What is the difference between a print and a shadow? One is an impression and one an image of obstructed light, yet both form spaces around an absence.

 
In the spring of 2020 painter Jila Peacock, isolated in a flat above the Broomielaw, made a series of photographs of Glaswegians in lockdown. In the wall to wall sunshine of that strange May, it was the shadows that told the richer tale of a whole World in silent standstill.


What is the difference between time as it ticks through a busy day and time as it marks out a long wait? They feel immeasurably different, - one moving with the second hand, the other falling like sand filling up an hourglass. Shadows mark time, turning each figure into a walking sundial, fading away as the sun sinks to rise again the next day.


It is one of life's few certainties.


Peacock has used her Iranian background to combine images from the Persian Shah Tahmasp Shahnameh, illustrated by the legendary 15th century master, Behzad, and her obsession with Milton's Paradise Lost, to produce a whole new body of work, Shadowfalls.

 

Her technique is to use a combination of oil on monoprint, which she calls mono-painting.

 

Jila Peacock was born in Iran and graduated in painting from St Martin's School of Art in 1984. Moving to Glasgow in 1990, she has been a part-time lecturer at the Glasgow School of Art and a member of the Glasgow Print Studio where she exhibits regularly.

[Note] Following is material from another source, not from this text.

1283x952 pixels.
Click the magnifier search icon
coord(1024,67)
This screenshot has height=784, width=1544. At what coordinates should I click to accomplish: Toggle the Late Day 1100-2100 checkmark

In 2003-4, with an award from the AHRC from Cambridge University, she made a hand printed edition of an artist's book Ten Poems from Hafez, exhibited at the Fitzwilliam Museum in 2005 and the British Museum exhibition, Word into Art, in 2006. Her film Tongue of the Hidden, a short animation made from these images was Bafta nominated in 2008.


Her work is held in national collections in Scotland, England and the USA.